• REQUIREMENTS:
Can you reproduce the listing below word for word, keeping every line as it stands?

• GIVEN DATA:
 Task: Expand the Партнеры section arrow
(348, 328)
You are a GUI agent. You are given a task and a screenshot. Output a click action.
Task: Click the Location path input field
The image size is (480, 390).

• FULL RESPONSE:
 Task: Expand the Партнеры section arrow
(348, 328)
You are a GUI agent. You are given a task and a screenshot. Output a click action.
Task: Click the Location path input field
The image size is (480, 390).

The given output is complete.